Enterprise usages boost HPC
By   |  January 12, 2016

Earl Joseph, Vice President of HPC at IDC

Supercomputing 2015 was the opportunity to hear from the server vendors, that the business sector has the highest market growth. This trend has contributed to the growth of the total HPC server market by nearly 12% to $ 11.4 billion at the end of 2015, according to IDC. Which is an upward revision of the forecasts IDC had at the beginning of the year in part because of the rapid adoption of server computing in the financial services sector. “The combination of HPC and Big Data creates new solutions,” said Earl Joseph, Vice President of HPC at IDC, “with particularly strong growth in the simulation and analysis of data-intensive, and adding many new users and purchasers in the HPC industry. ” Among the figures, those who most caught our attention concerned the ROI, return on investment. According to the latest data from IDC, every dollar invested in the HPC sector generated an average 514.7 dollars in revenue. IDC estimates that this growth will be sustained next year if not amplified by the problems related to storage, strong growth also. The overall turnover of the HPC global level should be 22.1 billion. The combination of Big Data and HPC continues to induce changes in the way IDC defines and monitors this emerging market. To qualify, IDC coined the term High Performance Data Analysis (HPDA). Joseph Earl notes that the HPDA brings out new solutions and added many new users and buyers in the HPC market. The financial sector, for example, “has grown faster than what we measured in the last two years (about 50% higher). ”
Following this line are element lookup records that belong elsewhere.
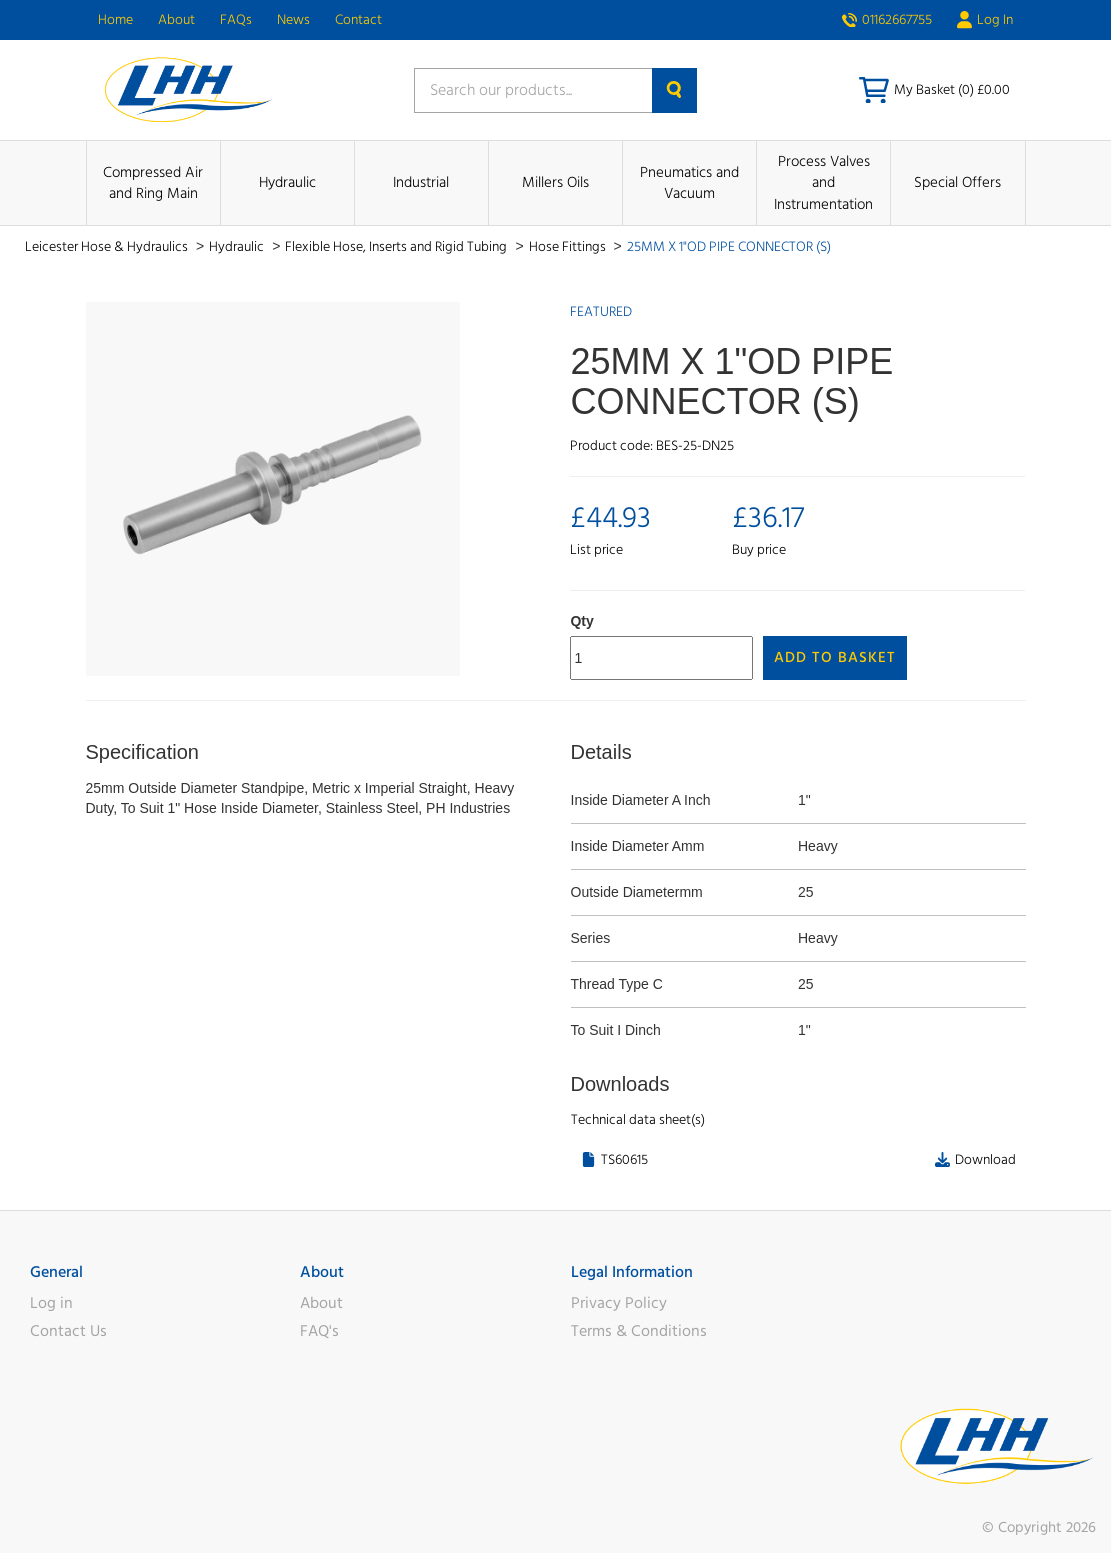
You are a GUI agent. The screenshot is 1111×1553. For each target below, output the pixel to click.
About (176, 20)
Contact (358, 20)
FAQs (236, 20)
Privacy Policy (619, 1303)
Currently, IDC has identified four sub-segments for HPDA:

Fraud detection – This segment focuses on the identification of suspicious or potentially suspicious behavior and their causes using the graphical analysis, semantic analysis, or other high-performance analysis techniques.

Marketing – This segment covers the use of HPDA to promote products or services, generally using complex algorithms to discern the demographic characteristics of potential customers, their preferences and consumption habits.

Business Intelligence – This segment uses HPDA business to identify opportunities to advance their businesses and business competitiveness through a better understanding of their business, their competitors and the changing dynamics of the markets in which they operate.

Commercial HPDA – This segment includes all commercial HPDA workloads other than the three described above.

Over time, IDC expects some of these workloads can become important enough to become full-fledged sub-segments. For example, the use of HPDA to manage large IT infrastructures, and the Internet of Things. A future segment HPDA said Joseph, will be precision medicine. A sample application will focus on the analysis of medical outcomes for diagnostic purposes and treatment planning. In this paradigm, history and the patient’s symptoms are recorded in a database. While the patient is still in the office of his doctor, the latter will be able to correlate the millions of archived records of patients with similar symptoms to get relevant results. The doctor will be able to take into account the rate of effectiveness of different treatments for patients with similar disease profile, without being bound by the conclusions. In this, the HPDA applied to medicine can be a powerful decision-making tool. Public and private payers have long encouraged the development of similar approaches to evidence-based medicine in which entire populations of patients records could be examined and evaluated to determine which drugs and therapies are useful and should be approved. In theory, the result in both cases would be a better success rate and a reduction in aberrant and costly practices. The cloud-based HPC computing is on the rise in both volume (we went from 13.8% of sites in 2011 to 23.5% in 2013 and 34.1% in 2015), as is the number of running workloads.

Other findings of the IDC report are:

  • The growing recognition of the strategic value of HPC helps boost premium sales. The entry-level buyers are also back in a growth mode.
  • Marketshare positions of HPC providers will change significantly in 2015.
  • Recognition of the strategic /economic value of HPC stimulate the race to exascale, with systems capable of 100 PetaFLOPS power becoming commonplace in 2016. exascale infrastructure should arrive between 2022 and 2024.
  • Non-x86 processors could change the landscape – Power processors, but also ARM coprocessors, GPUs and FPGAs.
  • China will occupy a more important place. Lenovo, benefiting from the growth of the domestic market, will confirm its export intentions. Other Chinese suppliers are planning to expand to Europe.
  • The growing influence of the data center in the IT channel will impact technology options open to the HPC ecosystem, perhaps by providing new approaches.
  • The HPC in the Cloud is gaining ground and the big questions are how far and how fast
  • .

Of course there is still room for improvement. The software remains a major obstacle. Improved management software and HPC resource administration is essential and there is a persistent lack of parallelized software for the majority of users. In addition, many applications would need an overhaul or a major rewrite in order to function in HPC environments. Clusters are still notoriously difficult to deploy, use and manage. The issues of power, cooling and floor space remain major challenges. Moreover, IDC indicates that HPC still suffers from a lack of support in heterogeneous environments combining processors and accelerators. Finally, storage and data management are growing bottlenecks given the foreseeable significant increase in data volume.